50.90(2) Exemption from registration.
a. Under the authority delegated to the administrator to promulgate rules in Iowa Code sections 502.203 and 502.605(1), a transaction is exempt from the registration provisions of the Act if all of the conditions in subparagraphs (1) to (4) are met:
(1)The issuer of the securities is at the time of any offers and sales a person that is a resident and doing business within the state of Iowa. The issuer shall be deemed to be a resident of the state of Iowa if it has its principal place of business in Iowa. The issuer shall be deemed to be doing business within Iowa if the issuer satisfies at least one of the following requirements:
1.The issuer derived at least 80 percent of its consolidated gross revenues from the operation of a business or of real property located in or from the rendering of services within the state of Iowa.
2.The issuer had, at the end of its most recent semiannual fiscal year prior to an initial offer of securities in any offering or subsequent offering pursuant to this rule, at least 80 percent of its assets and those of its subsidiaries on a consolidated basis located in the state of Iowa.
3.The issuer intends to use and uses at least 80 percent of the net proceeds to the issuer from sales made pursuant to this rule in connection with the operation of a business within, the operation of real property within, the purchase of real property located in, or the rendering of services within the state of Iowa.

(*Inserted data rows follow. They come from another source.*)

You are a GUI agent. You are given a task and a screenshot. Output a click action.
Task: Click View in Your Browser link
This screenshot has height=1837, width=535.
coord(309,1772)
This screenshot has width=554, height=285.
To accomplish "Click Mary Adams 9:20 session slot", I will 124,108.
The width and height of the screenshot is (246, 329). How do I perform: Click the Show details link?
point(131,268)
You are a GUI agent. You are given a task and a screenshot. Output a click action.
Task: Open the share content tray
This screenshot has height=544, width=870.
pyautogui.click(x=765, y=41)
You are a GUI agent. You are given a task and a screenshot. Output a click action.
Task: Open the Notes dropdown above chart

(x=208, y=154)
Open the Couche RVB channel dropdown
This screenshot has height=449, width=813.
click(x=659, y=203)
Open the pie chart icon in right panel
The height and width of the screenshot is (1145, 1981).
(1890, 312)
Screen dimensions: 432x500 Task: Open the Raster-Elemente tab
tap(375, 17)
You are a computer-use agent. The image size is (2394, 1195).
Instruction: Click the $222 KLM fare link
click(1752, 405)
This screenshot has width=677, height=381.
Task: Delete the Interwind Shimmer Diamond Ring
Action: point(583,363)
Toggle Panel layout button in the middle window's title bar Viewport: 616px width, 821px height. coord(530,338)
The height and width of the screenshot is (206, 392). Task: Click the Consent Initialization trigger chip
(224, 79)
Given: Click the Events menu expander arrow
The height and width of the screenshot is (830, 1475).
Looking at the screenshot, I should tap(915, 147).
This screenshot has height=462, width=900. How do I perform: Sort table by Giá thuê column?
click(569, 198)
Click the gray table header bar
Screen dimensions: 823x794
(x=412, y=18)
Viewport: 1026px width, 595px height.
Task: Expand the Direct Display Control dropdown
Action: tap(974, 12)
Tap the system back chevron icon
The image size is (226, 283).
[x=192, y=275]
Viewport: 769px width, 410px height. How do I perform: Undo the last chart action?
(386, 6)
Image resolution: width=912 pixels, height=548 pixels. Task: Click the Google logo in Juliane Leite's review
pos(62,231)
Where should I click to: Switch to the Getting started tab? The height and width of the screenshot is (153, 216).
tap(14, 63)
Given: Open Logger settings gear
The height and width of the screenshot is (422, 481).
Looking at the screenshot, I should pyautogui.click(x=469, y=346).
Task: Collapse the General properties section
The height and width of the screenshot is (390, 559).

4.A majority of the issuer's employees are based in the state of Iowa.
(2)Sales of securities pursuant to this rule are made only to residents of the state of Iowa or who the issuer reasonably believes, at the time of the sale, are residents of the state of Iowa. Individuals shall be deemed to be residents of the state of Iowa if such individuals have, at the time of sale, their principal residence in the state of Iowa. A trust that is not deemed by Iowa law to be a separate legal entity is deemed a resident of the state of Iowa only if all of its trustees are residents of the state of Iowa. For purposes of determining the residence of purchasers:
1.A corporation, partnership, limited liability company, trust or other form of business organization shall be deemed a resident of the state of Iowa if, at the time of sale to it, it has its principal place of business within the state of Iowa.
2.A corporation, partnership, trust or other form of business organization that is organized for the specific purpose of acquiring securities offered pursuant to this rule shall not be a resident of Iowa unless all of the beneficial owners of such organization are residents of Iowa.
(3)The issuer is not, before or as a result of the offering, any of the following:
1.An investment company registered or required to be registered under the Investment Company Act of 1940 (15 U.S.C. 80a-1 et seq.).
2.A hedge fund, commodity pool, or similar investment vehicle.
3.A development stage company that either has no specific business plan or purpose or has indicated that the company's business plan is to engage in a merger or acquisition with an unidentified company or companies, or other entity or person.
4.A company with a class of securities registered under the federal Securities Exchange Act of 1934.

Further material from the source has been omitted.